The Essence that made its presence known as one no longer affixed to his former self, that Essence of being that had become a projection of truth and an expositor of revelation upon the death of his wife, once again made Himself known and consumed him in the fullness of physical form, and it breathed into him His power, lifting his foot off the gas, and bestowing upon him that sense of ephemeral pervasion of mind, leaving him only half-convinced he had actually been, all along, driving the car at all.

In the distance and upon a steep incline, through his blurred vision, the reflective lights of his wife’s car signaled not only the end of his journey, but also a premonition of the near end of himself, of all he knew and of all he knew to come. As his car neared closer still, a human figure appeared to take form by the side of the road, and though he told himself it had to be a mirage, it was real nonetheless. For when is life not spirit, and when is spirit not life? With trepidation and cautiousness, but with fear no longer, he reduced the speed of his car to a crawl and turned off its lights.

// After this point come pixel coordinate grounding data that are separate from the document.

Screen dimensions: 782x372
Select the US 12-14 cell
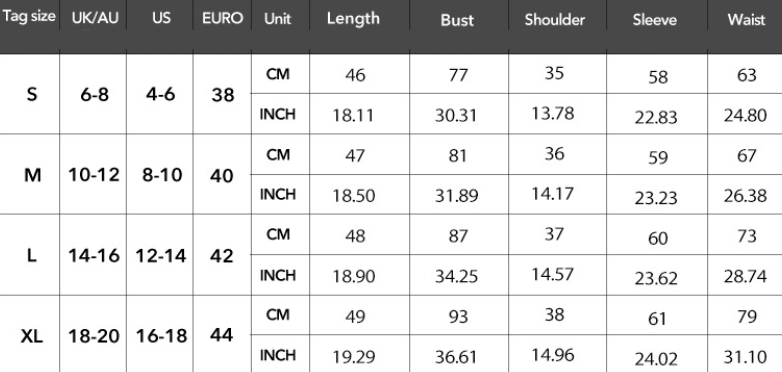161,256
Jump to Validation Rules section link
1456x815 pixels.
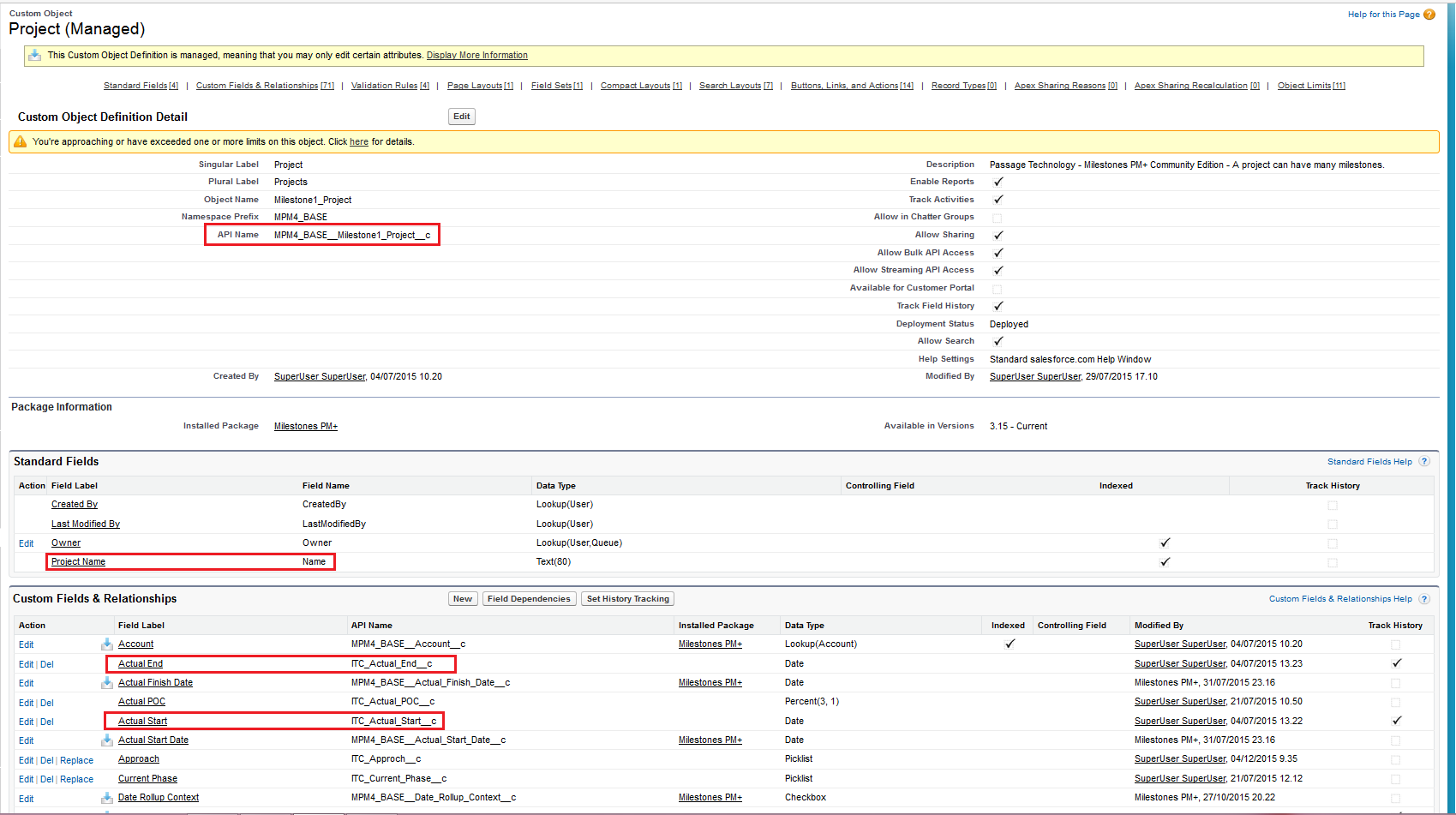coord(390,86)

The trees had now parted by the miracle of wind on yet a still night, and the moon now cast light upon the figure of a boy standing alone. He flailed his arms in the darkness, at first fervently, but as the car edged closer and the headlights went off, his arms fell to his side in a sign of hopelessness and despair. He now recognized the car. Still drenched by the river, he glowed in the night in defiance of his father, his mouth now agape in a scream that could not be heard.

And for this vision – for this mirage that was now real – his father could do nothing but surrender to His image, and in a fury, with a strength he did not have until that moment, reached beneath his seat for his pistol and shot himself in the head.